[Target position records]
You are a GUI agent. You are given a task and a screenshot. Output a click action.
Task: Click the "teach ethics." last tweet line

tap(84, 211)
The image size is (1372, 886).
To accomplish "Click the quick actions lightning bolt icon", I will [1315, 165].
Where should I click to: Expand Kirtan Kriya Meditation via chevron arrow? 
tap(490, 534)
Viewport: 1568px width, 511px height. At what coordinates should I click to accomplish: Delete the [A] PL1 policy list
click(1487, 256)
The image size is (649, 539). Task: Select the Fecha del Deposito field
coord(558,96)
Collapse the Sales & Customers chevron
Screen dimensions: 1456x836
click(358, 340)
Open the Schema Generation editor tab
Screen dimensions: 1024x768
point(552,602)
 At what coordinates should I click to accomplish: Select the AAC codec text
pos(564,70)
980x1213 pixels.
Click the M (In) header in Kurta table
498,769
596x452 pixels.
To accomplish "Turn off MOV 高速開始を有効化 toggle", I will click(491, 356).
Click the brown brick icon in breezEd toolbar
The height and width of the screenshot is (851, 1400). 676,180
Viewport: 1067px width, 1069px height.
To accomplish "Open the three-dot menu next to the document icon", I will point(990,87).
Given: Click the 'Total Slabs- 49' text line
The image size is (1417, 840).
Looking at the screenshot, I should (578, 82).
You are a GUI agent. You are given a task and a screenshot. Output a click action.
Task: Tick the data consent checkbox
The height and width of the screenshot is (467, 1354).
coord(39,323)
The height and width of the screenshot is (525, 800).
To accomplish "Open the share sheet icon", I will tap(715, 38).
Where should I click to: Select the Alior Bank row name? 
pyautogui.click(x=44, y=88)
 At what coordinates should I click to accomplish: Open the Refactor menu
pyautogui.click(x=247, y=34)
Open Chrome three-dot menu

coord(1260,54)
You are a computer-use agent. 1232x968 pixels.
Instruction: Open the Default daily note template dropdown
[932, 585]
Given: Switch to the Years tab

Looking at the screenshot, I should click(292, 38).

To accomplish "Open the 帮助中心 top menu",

(Directions):
How many lines in the data above contain the word "what"? Reply with the number alone.

(Response below):
3